*** Extracted data ***
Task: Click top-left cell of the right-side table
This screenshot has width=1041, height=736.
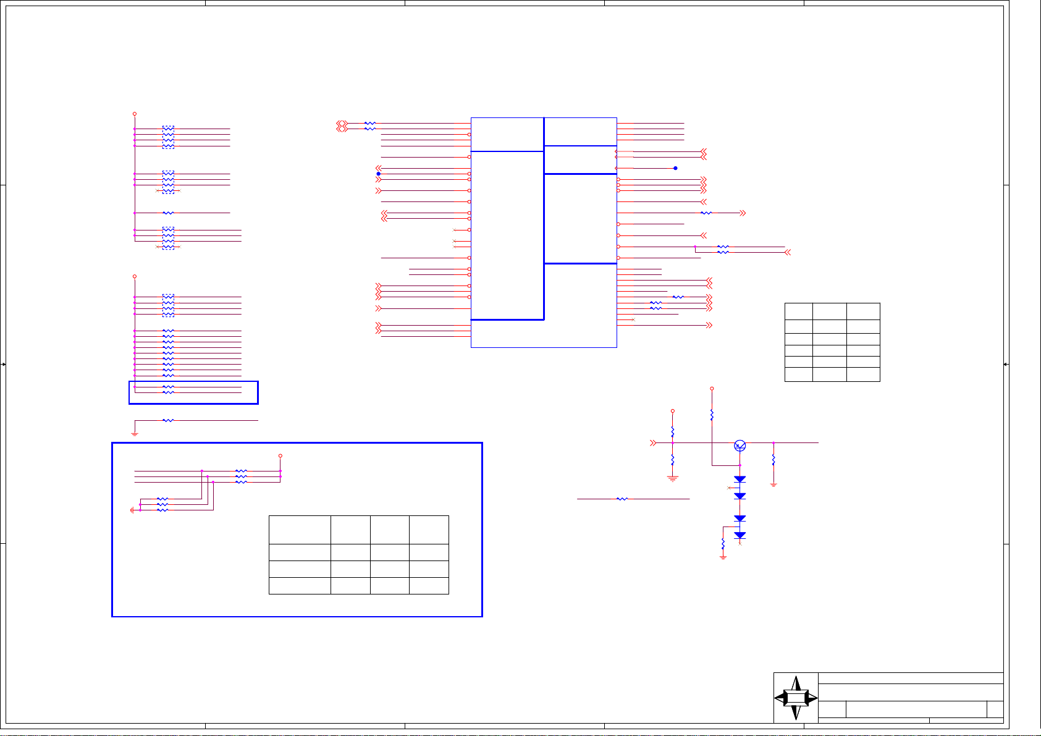Action: click(798, 311)
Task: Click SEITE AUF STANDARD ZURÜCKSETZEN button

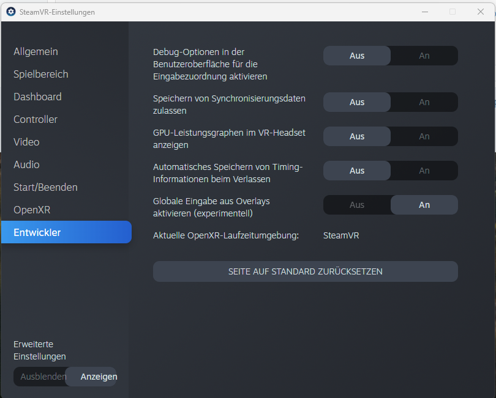Action: [x=305, y=271]
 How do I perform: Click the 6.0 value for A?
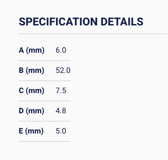pos(61,50)
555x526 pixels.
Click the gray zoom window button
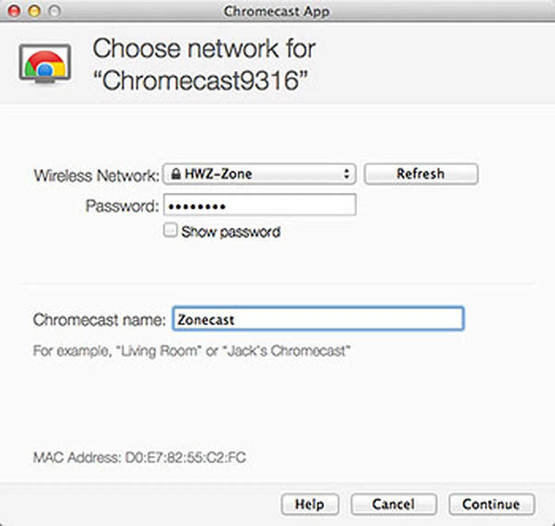(55, 11)
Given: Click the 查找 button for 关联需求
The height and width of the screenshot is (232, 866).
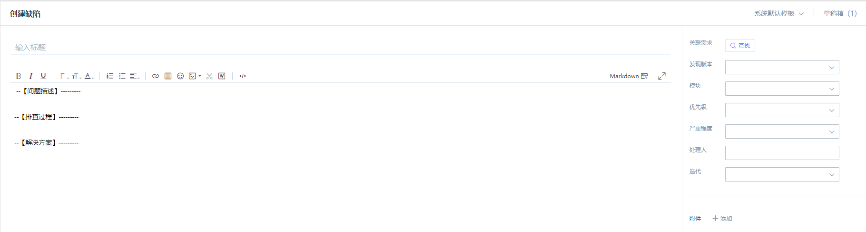Looking at the screenshot, I should (740, 46).
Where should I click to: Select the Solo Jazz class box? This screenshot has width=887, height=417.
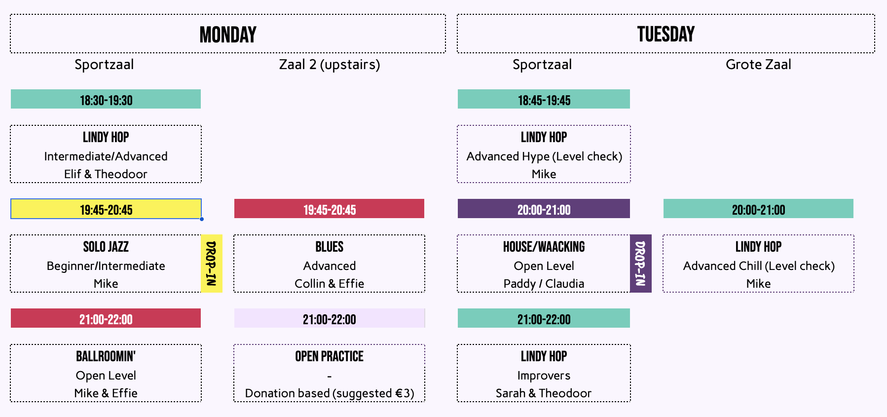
***
What needs to be done:
Transcribe every line of the listing above exactly; skip the pictures.

Exercise answer:
Task: Click top-left cell of the right-side table
This screenshot has width=1041, height=736.
Action: click(798, 311)
Task: Click SEITE AUF STANDARD ZURÜCKSETZEN button

Action: [x=305, y=271]
 How do I perform: Click the 6.0 value for A?
pos(61,50)
555x526 pixels.
Click the gray zoom window button
(55, 11)
Given: Click the 查找 button for 关联需求
The height and width of the screenshot is (232, 866).
Looking at the screenshot, I should (740, 46).
Where should I click to: Select the Solo Jazz class box? This screenshot has width=887, height=417.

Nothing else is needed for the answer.